Data to use Start Marker

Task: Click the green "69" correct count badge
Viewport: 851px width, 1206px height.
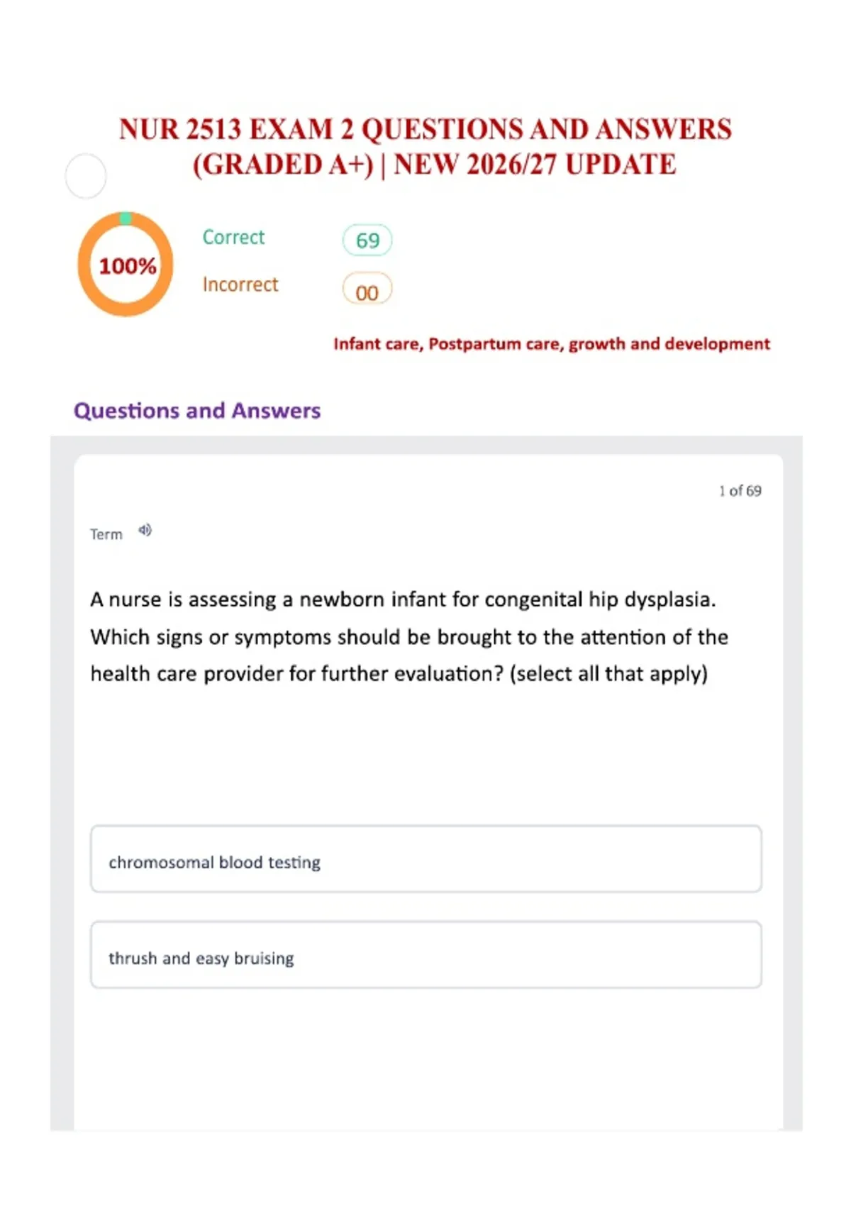Action: tap(367, 240)
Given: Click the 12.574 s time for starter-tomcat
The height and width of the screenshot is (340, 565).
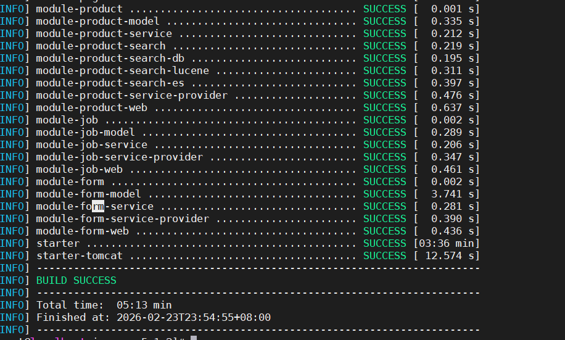Looking at the screenshot, I should [447, 255].
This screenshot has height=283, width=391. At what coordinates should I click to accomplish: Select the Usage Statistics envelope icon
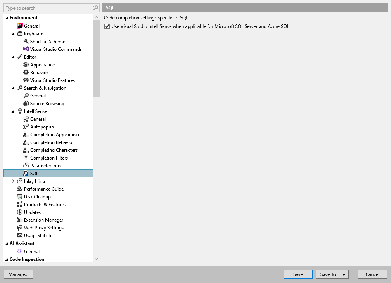[x=19, y=235]
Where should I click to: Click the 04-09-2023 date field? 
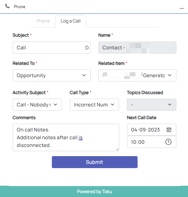152,130
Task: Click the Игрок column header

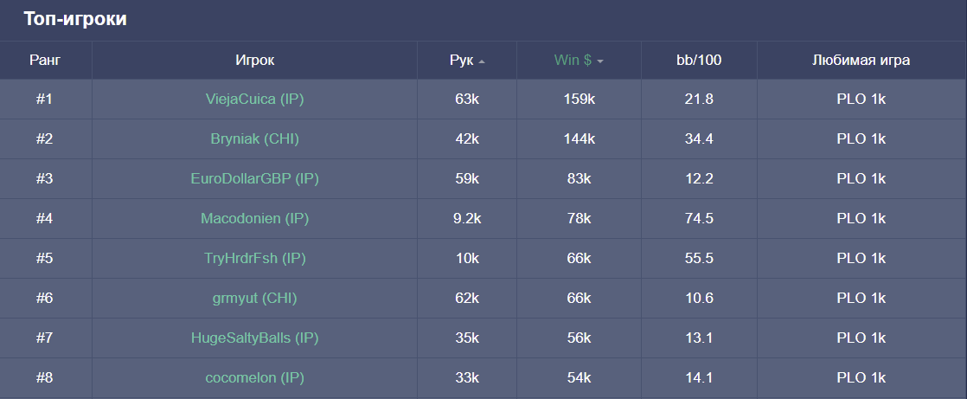Action: [254, 61]
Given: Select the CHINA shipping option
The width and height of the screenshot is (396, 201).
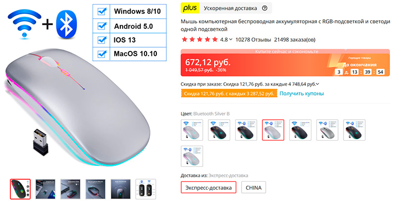Looking at the screenshot, I should 253,187.
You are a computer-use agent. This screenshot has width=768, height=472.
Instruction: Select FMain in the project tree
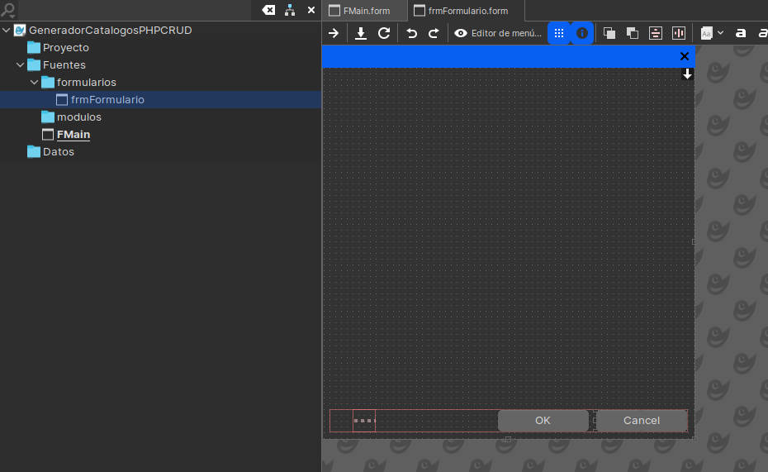[73, 135]
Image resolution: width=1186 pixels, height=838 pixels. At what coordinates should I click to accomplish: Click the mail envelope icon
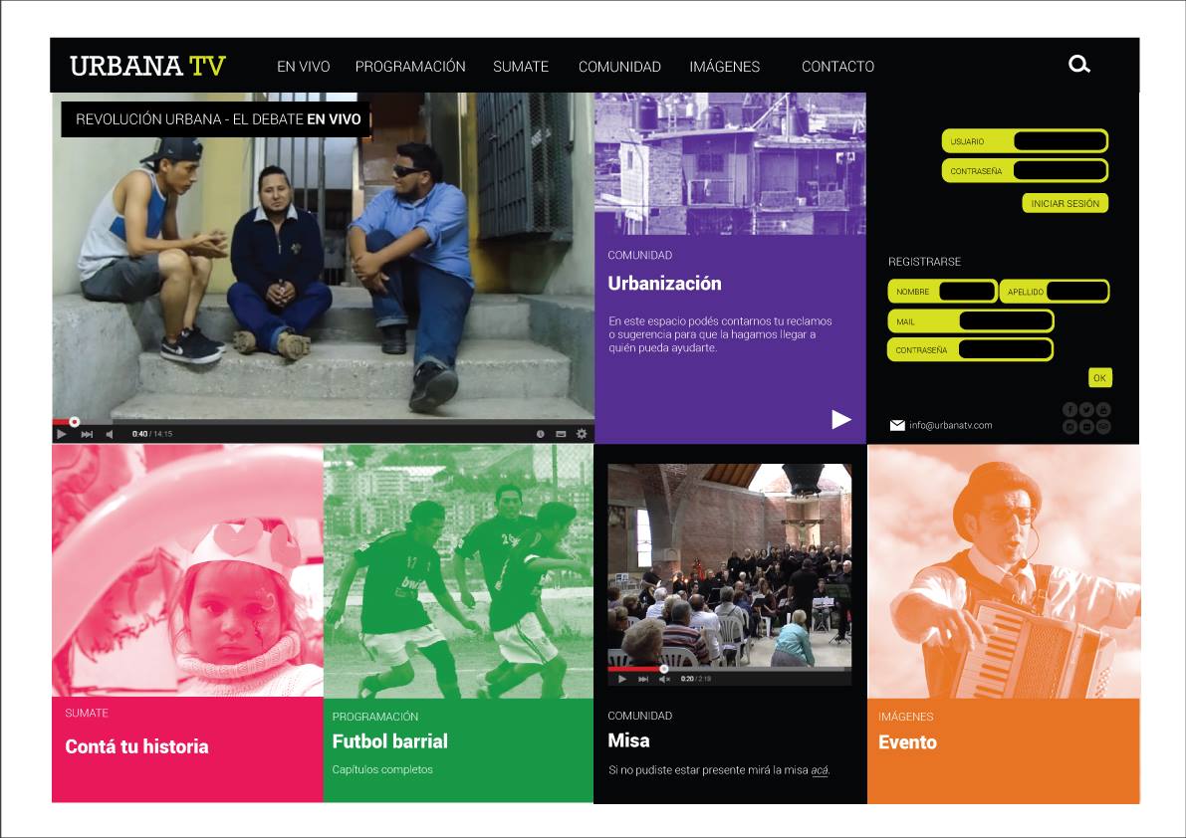pyautogui.click(x=897, y=426)
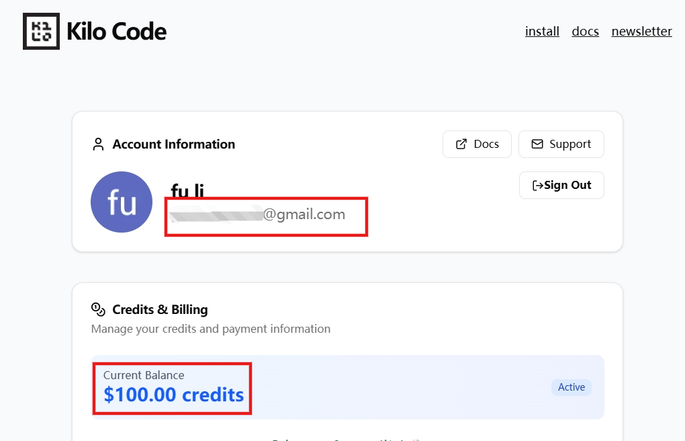The width and height of the screenshot is (685, 441).
Task: Click the Active status badge
Action: click(572, 387)
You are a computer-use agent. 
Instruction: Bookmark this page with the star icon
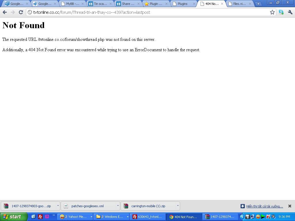pos(272,12)
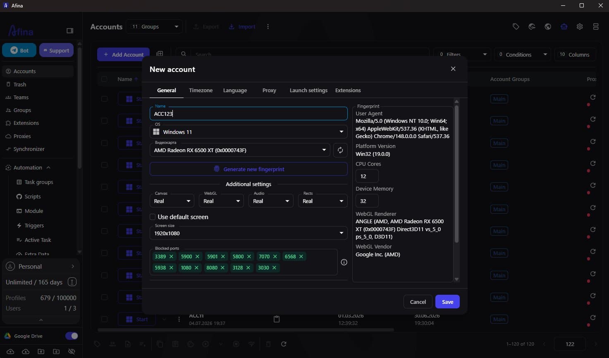The image size is (609, 358).
Task: Switch to the Launch settings tab
Action: 308,90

Data to use End Marker

*Problem*. You need to restate all of the entries above exactly and leave the pictures behind.

*Response to this exercise*.
Task: Click the green "69" correct count badge
Viewport: 851px width, 1206px height.
Action: tap(367, 240)
Given: Click the 12.574 s time for starter-tomcat
The height and width of the screenshot is (340, 565).
Looking at the screenshot, I should [447, 255].
This screenshot has height=283, width=391. At what coordinates should I click to accomplish: Select the Usage Statistics envelope icon
[x=19, y=235]
Where should I click to: Click the 04-09-2023 date field? 
152,130
Task: Click the Игрок column header

Action: [254, 61]
Given: Select the CHINA shipping option
The width and height of the screenshot is (396, 201).
Looking at the screenshot, I should 253,187.
You are a computer-use agent. This screenshot has width=768, height=472.
Instruction: Select FMain in the project tree
[73, 135]
Image resolution: width=1186 pixels, height=838 pixels. At what coordinates should I click to accomplish: Click the mail envelope icon
pyautogui.click(x=897, y=426)
The width and height of the screenshot is (685, 441).
Task: Click the Active status badge
Action: click(572, 387)
You are a computer-use agent. 
Instruction: Bookmark this page with the star icon
pos(272,12)
The image size is (609, 358).
Task: Switch to the Launch settings tab
Action: 308,90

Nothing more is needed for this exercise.